(Problem): Which lines below contain the word "will"? Copy each of them.

[Saved data entries]

------------------------------

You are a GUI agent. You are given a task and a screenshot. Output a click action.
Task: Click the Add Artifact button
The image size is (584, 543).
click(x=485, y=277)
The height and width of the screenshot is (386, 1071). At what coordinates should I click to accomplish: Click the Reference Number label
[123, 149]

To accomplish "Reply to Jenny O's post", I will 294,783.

------------------------------

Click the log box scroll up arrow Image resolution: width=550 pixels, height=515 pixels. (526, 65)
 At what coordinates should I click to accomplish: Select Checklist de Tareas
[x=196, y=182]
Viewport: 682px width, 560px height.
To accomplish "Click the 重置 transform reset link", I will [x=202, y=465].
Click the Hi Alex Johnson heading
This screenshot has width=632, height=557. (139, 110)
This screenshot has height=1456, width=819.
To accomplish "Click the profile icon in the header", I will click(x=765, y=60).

------------------------------

(Task response):
To accomplish "Reply to Jenny O's post", I will 294,783.
To accomplish "Click the 重置 transform reset link", I will [x=202, y=465].
To accomplish "Click the profile icon in the header", I will click(x=765, y=60).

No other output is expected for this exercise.